The permit allowed a change from office space to retail and office space. The permit was given to Midtown Estates, which is owned by businessman Joe Warantz. The adult novelty store Good Stuff plans to locate in that building.
The Derby Planning Commission held a public hearing on the change of use on Sept. 26. No one from the public attended.
Joe Profera, the Chairman of the Planning Commission and Zoning Board, said that he had no knowledge of the kind of store that would be going into the space at the time the hearing was held.
Warantz, former owner of Big Joe's in Newport, was present for Monday's meeting and said that, when the hearing took place on the change of use, he had no written agreement with Good Stuff. He said that many different people looked into renting the space, inducing Good Stuff. He did not have anything in writing from them until after the change of use occurred. “As a business man and a landlord, I need to rent my space,” he said.
Warantz also said he checked on the business’ background and found no problems anywhere with their history of being in business.
The day after the Sept. 26 meeting, a sign permit was requested and granted for the store “Good Stuff.”
Approximately 40 people gathered in the town office building Monday for the hearing. Attorney Brice Simon of Stowe was present, but it was unclear whether he represented Good Stuff or Midtown Estates.
Several people who do not want the business to open next to Roasters attended the hearing, including O’Hara, but none had an attorney present.
The hearing began with O’Hara taking a seat at the table with the ZBA. He presented the board with information from the Vermont League of Cities and Towns, with a recommendation on how to deal with the zoning of adult stores. O'Hara would like adult entertainment stores to be located in the town industrial zone.

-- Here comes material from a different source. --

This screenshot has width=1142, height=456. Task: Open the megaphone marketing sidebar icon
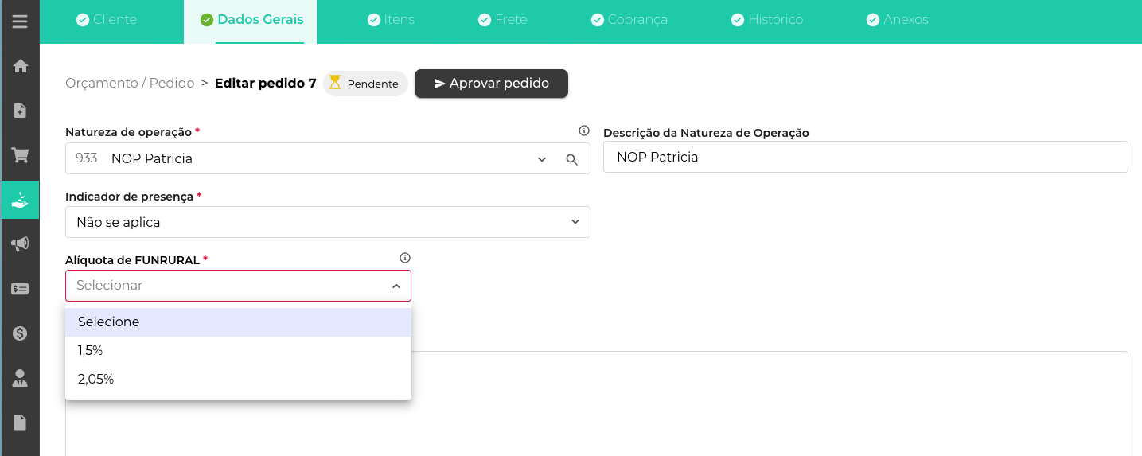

According to the Municipal Plan for the Town of Derby, the last working draft (8/31/09), page 12 (page 16 of the PDF), the Quarry Road is the only purely industrial space in Derby, although some of it may be commercial. The Quarry Road currently provides access to Price Chopper, China Moon, IROC, and the Barrup wood chip plant. Other industrial areas in Derby are combined industrial/commercial.

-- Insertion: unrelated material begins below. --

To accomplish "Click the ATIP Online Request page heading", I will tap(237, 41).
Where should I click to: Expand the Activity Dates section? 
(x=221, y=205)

Several times O'Hara acknowledged that the U.S. Constitution guarantees certain freedoms and he said that is why he is recommending only allowing such businesses in certain areas of the town. “Personally, I object to this type of business.”
O’Hara said he is concerned about secondary impacts on property values and retail values of other entities nearby. It’s important to protect the ambiance of Derby, he told the board. He also expressed dismay over the lack of disclosure concerning what type of business was going in the property.

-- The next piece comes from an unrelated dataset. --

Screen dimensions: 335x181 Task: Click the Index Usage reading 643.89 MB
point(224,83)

“It’s hard to believe. Somebody knew,” he said. “It’s reasonable for the citizens of Derby to receive that kind of information. That’s what rubs me the wrong way; that it was kept quiet."
Derby zoning does not specifically define types of retail stores.
Many in the audience said they still want to move forward with amending the bylaws regarding the location of adult stores even if Good Stuff opens at the Midtown Estates location.
Simon said that Derby's zoning laws do not allow the town to say no to an adult novelty store in a retail location.
Profera said there was nothing based on the law to stop Good Stuff from opening a business at that location. He told the opponents that they could have brought in an attorney to make a legal case, but they did not.
“We agree with you ethically and morally. But we need a legal way,” Profera said in response to concerns from audience members. “We're just as unhappy as you, but legally our hands are tied. We are taking steps to close that loophole. We plan on getting on this rather quickly.”
Simon talked about forms of zoning. He said people often don’t like to be told what they can or can't do with their property.
John Genco, who was in the audience, brought up protesters occupying cities across the country and world and wanted to know if people would be allowed to camp out in the parking lot as a form of protest when Good Stuff opens.
“It's private property,” Profera said. “You’d have to ask the owner.”
The ZBA has 45 days to make a decision on the appeal.